10. For a similar study of death causes in mission records, see Landry and Lessard (Citation1996). Landry and Lessard examine causes of death in 4,587 certificates between 1625 and 1799 as drawn from the Programme de Recherche en Démographie Historique (PRDH). This represents 2.2% of the total 208,876 death records in the PRDH during that period. Despite the tremendous differences between Québec and Alta California, death cause records in the two regions are remarkably similar with a few notable exceptions.

11. These records have gone unexamined not because they are not of interest but because before the ECPP, there was simply no way to efficiently review them in aggregate or to classify them in any meaningful manner. To wade through all the death records for the California missions in search of death cause information would have required years of work. Furthermore, without the linking of records that is at the heart of the Early California Population Project, it would have been nearly impossible to interpret and contextualize information gleaned from the records.

12. See note 10.

13. Perhaps, in New France, Jesuit missionaries granted more Indians last rites and thus the link found by Landry and Lessard between a death cause record and the absence of last rites.

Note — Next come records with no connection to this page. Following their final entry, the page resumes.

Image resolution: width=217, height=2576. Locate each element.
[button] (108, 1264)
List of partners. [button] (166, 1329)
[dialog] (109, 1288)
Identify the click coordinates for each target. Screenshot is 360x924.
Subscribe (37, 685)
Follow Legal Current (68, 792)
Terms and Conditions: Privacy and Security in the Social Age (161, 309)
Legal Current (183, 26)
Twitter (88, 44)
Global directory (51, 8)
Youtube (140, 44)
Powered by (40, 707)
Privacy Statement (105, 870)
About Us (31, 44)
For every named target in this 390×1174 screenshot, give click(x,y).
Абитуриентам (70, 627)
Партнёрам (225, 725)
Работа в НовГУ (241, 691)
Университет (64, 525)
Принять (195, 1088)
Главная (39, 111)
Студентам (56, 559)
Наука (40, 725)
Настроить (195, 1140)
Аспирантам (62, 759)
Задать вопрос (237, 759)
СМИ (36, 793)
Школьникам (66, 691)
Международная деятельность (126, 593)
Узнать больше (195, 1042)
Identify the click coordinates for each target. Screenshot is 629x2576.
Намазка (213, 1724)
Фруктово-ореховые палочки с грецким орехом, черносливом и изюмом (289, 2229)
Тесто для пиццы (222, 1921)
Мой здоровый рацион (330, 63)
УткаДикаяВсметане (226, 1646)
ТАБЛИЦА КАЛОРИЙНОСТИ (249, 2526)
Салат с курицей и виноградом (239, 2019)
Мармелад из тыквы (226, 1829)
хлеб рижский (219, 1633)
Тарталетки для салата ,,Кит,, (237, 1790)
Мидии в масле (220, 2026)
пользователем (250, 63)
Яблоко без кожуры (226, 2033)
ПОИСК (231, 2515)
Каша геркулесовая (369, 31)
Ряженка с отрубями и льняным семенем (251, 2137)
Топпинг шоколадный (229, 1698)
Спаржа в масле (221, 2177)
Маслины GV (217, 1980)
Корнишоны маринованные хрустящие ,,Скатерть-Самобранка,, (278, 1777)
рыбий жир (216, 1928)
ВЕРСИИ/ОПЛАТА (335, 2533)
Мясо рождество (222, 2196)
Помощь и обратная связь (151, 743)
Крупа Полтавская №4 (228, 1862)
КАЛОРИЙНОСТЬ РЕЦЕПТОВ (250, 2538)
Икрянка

14. For this study I consulted the online version of the ICD-10, Version 2010. See http://apps.who.int/classifications/icd10/browse/2010/en. See Appendix 2 for a guide to how I mapped the death causes recorded by the missionaries onto the modern ICD taxonomy. Since various forms of ‘unknown’ are part of the ICD system of categorization, I have kept the 681 ‘unknown’ records in this tabulation. There are methodological challenges inherent in a study that tries to use archaic and colloquial terms to classify causes of death according to a modern taxonomy. And there is, of course, the problem that in the past deaths were often attributed to what we now see as symptoms, not disease. For example, missionaries often wrote ‘fever’ or ‘pain’ as the cause of death. On this point, see Alter and Carmichael (Citation1996). Despite the methodological challenges, there is a great deal we can learn about life and death in Alta California from these records, especially since they supplement what we can learn through other sources and other methodologies. The ICD has thousands of classifications for disease, representing twenty-one broad categories, not all of which were relevant to Alta California. In this study I divided the death cause records into more than 100 causes that the ICD placed into sixteen broad categories. When the figures for Indians and non-Indians are combined, the figures are close to those of Québec as shown in the work of Landry and Lessard (Citation1996). Infectious disease, Alta California = 24.5%, Québec = 6.0%; Pregnancy, Alta California = 1.93%, Québec = 2.2%; Symptoms, Signs, and Ill-defined Conditions, Alta California = 41.9, Québec = 43.7; Injury and External Causes, Alta California = 28.9, Québec = 45.8. The differences between the figures for infectious diseases in the two provinces have to do with the fact that in Québec only 202 deaths were attributed to smallpox and measles, whereas in Alta California those diseases were blamed for the deaths of 658 people. And the figure for injuries and external causes is much higher for Québec because in Québec some 1,302 individuals drowned in Québec's waterways; there was no comparably dangerous activity in Alta California.

15. While evidence suggests that nearly all missions in North America were lethal to Indian populations over time, missions in colonial Paraguay may have actually allowed Indian populations to recover and survive (Jackson, Citation2008; Livi-Bacci & Maeder, Citation2004).